*Task goal:* In the account of the February 2026 trip to Norway, who invited the writer to give a plenary presentation at the conference on community?
# Selected text start
I have over the years visited Norway many times, in the process making a number of good colleagues and friends. February 2026 is no exception. Invited by Aksel Tjora to give a plenary presentation at a two-day conference on the topic of community, Annette and I travelled to Trondheim via Bergen for a bout of socialising around the conference. We were greeted by a thick carpet of snow, an expected chill, fading sunlight and a delightful tapas evening meal with Aksel and one of his Ph.D students, Marius. More of this later.
# Selected text end
# Listing start
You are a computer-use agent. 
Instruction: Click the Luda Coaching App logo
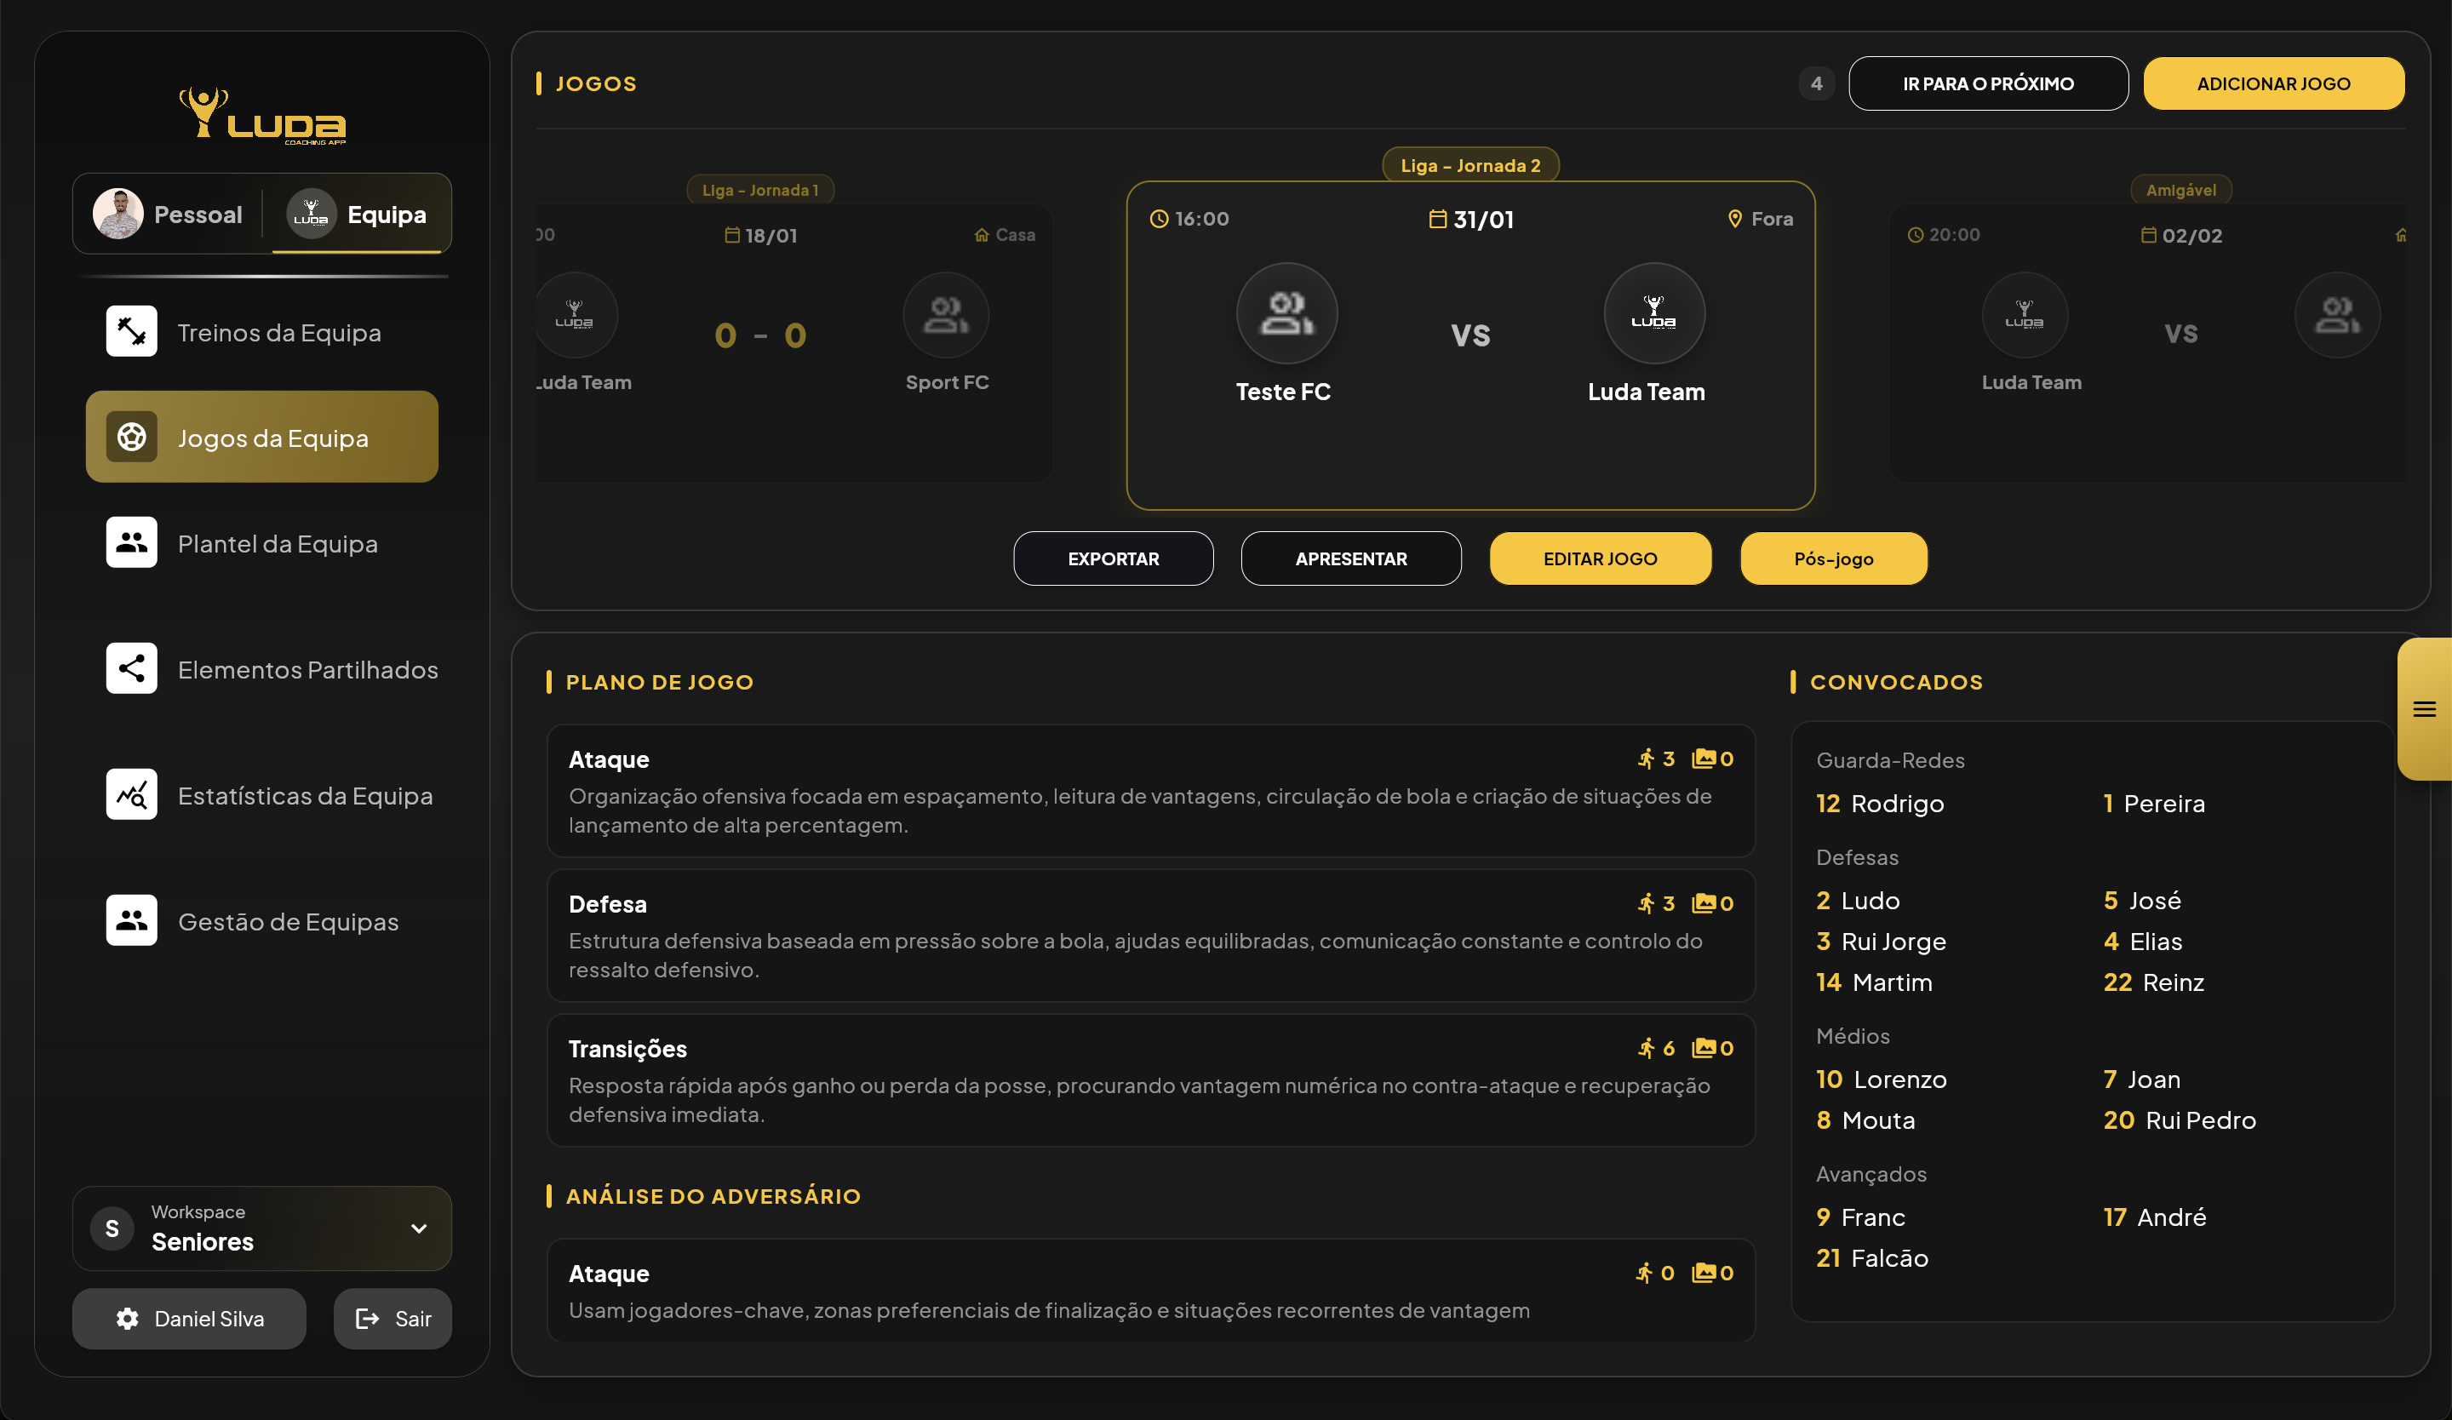coord(261,115)
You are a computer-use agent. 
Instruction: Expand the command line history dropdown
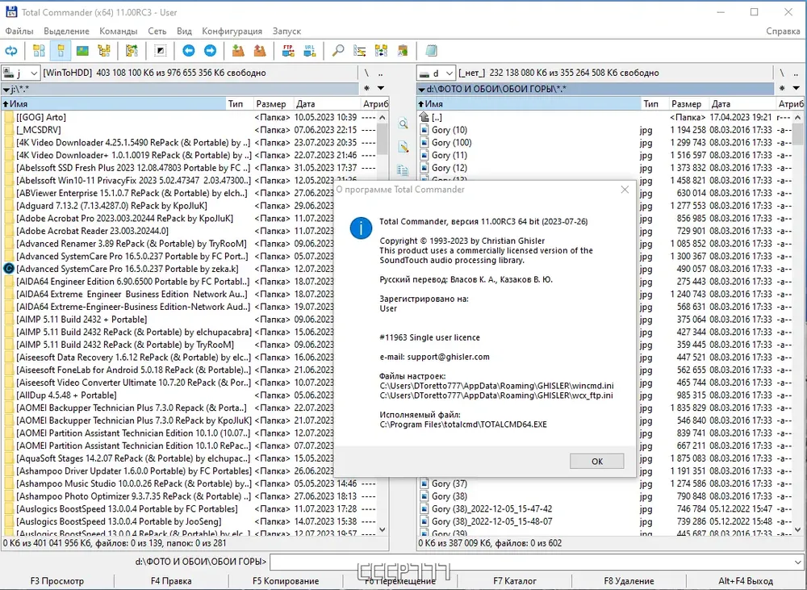(797, 562)
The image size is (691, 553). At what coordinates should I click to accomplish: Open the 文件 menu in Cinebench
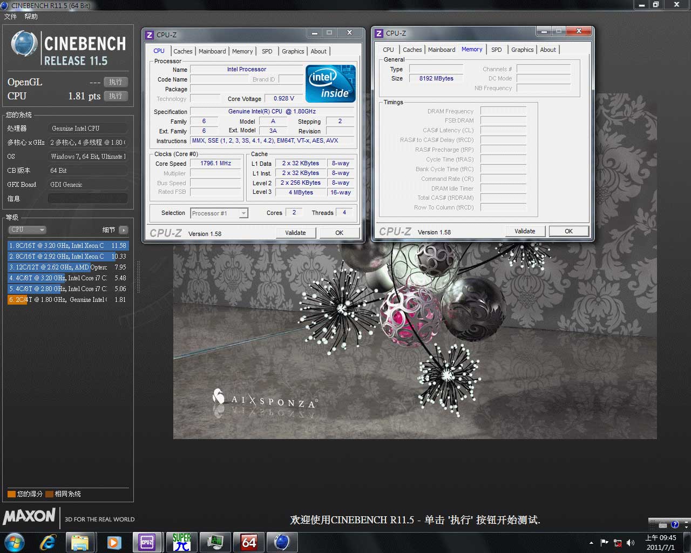(10, 17)
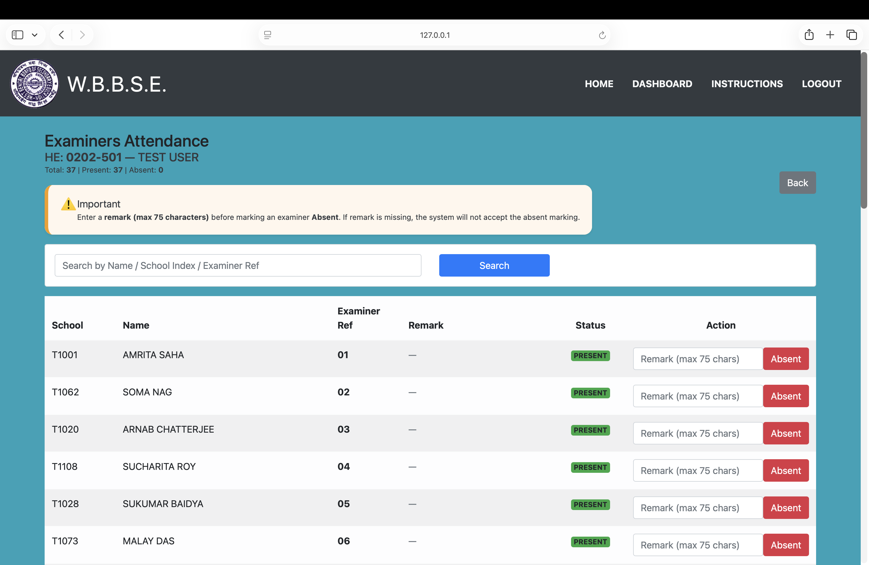
Task: Click the forward navigation arrow
Action: tap(83, 35)
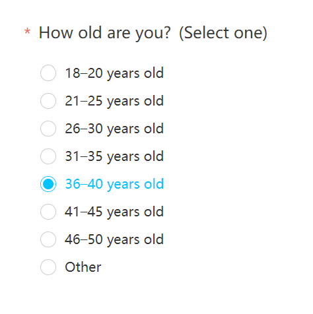313x314 pixels.
Task: Pick the Other radio button
Action: (48, 267)
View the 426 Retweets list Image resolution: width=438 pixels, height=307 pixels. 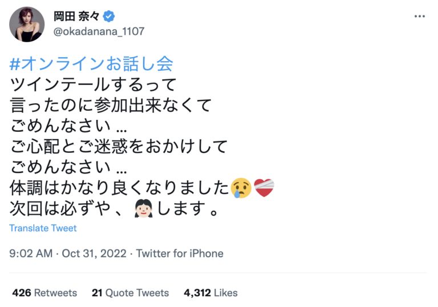click(44, 293)
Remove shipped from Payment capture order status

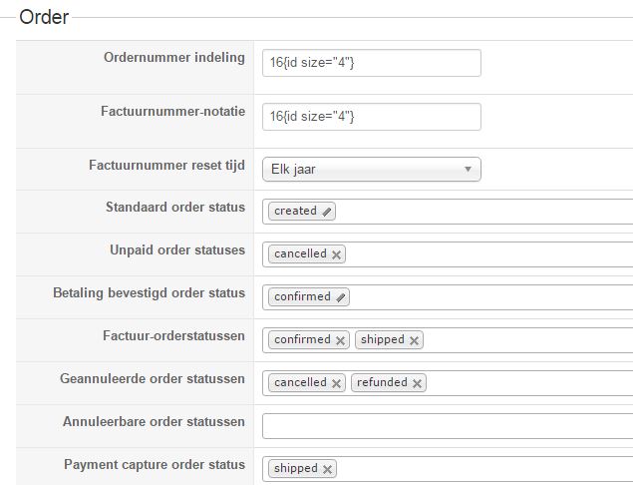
# Listing end
*Answer to the problem:* Aksel Tjora